EXERCISE MATERIAL Start Marker

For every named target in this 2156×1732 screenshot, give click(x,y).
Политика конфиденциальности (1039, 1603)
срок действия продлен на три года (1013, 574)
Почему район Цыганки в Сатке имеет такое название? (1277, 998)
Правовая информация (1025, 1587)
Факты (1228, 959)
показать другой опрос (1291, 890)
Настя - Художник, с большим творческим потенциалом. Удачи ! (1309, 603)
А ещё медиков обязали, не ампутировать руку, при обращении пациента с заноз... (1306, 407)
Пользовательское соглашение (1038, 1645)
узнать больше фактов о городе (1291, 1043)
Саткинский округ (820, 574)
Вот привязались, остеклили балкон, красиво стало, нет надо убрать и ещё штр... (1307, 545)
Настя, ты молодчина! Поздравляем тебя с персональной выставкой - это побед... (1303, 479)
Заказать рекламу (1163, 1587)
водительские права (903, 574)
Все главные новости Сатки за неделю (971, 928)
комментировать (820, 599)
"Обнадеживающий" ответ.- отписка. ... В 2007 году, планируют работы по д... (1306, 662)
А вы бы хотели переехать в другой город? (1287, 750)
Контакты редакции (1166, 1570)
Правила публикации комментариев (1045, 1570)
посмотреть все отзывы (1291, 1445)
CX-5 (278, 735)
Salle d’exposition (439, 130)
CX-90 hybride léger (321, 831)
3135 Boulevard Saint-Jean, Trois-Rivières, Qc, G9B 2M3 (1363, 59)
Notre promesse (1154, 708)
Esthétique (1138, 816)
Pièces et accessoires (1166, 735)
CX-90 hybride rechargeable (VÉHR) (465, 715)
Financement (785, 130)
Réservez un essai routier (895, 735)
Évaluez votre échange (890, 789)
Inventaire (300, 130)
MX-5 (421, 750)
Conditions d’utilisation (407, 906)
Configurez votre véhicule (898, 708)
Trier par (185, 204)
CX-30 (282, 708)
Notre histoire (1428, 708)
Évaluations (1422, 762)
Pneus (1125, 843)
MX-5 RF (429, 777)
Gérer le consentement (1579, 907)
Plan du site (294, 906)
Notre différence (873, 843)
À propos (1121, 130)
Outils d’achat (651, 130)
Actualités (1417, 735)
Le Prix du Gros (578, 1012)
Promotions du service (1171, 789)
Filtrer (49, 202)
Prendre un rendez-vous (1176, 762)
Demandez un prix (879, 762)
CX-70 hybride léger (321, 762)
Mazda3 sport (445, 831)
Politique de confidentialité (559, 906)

EXERCISE MATERIAL End Marker

[TASK ITEM] Start printing at the line with "CX-90 hybride léger (321, 831)" and stop after the final line of the listing above, keeping every line exact.

[ANSWER AREA]
CX-90 hybride léger (321, 831)
3135 Boulevard Saint-Jean, Trois-Rivières, Qc, G9B 2M3 (1363, 59)
Notre promesse (1154, 708)
Esthétique (1138, 816)
Pièces et accessoires (1166, 735)
CX-90 hybride rechargeable (VÉHR) (465, 715)
Financement (785, 130)
Réservez un essai routier (895, 735)
Évaluez votre échange (890, 789)
Inventaire (300, 130)
MX-5 (421, 750)
Conditions d’utilisation (407, 906)
Configurez votre véhicule (898, 708)
Trier par (185, 204)
CX-30 (282, 708)
Notre histoire (1428, 708)
Évaluations (1422, 762)
Pneus (1125, 843)
MX-5 RF (429, 777)
Gérer le consentement (1579, 907)
Plan du site (294, 906)
Notre différence (873, 843)
À propos (1121, 130)
Outils d’achat (651, 130)
Actualités (1417, 735)
Le Prix du Gros (578, 1012)
Promotions du service (1171, 789)
Filtrer (49, 202)
Prendre un rendez-vous (1176, 762)
Demandez un prix (879, 762)
CX-70 hybride léger (321, 762)
Mazda3 sport (445, 831)
Politique de confidentialité (559, 906)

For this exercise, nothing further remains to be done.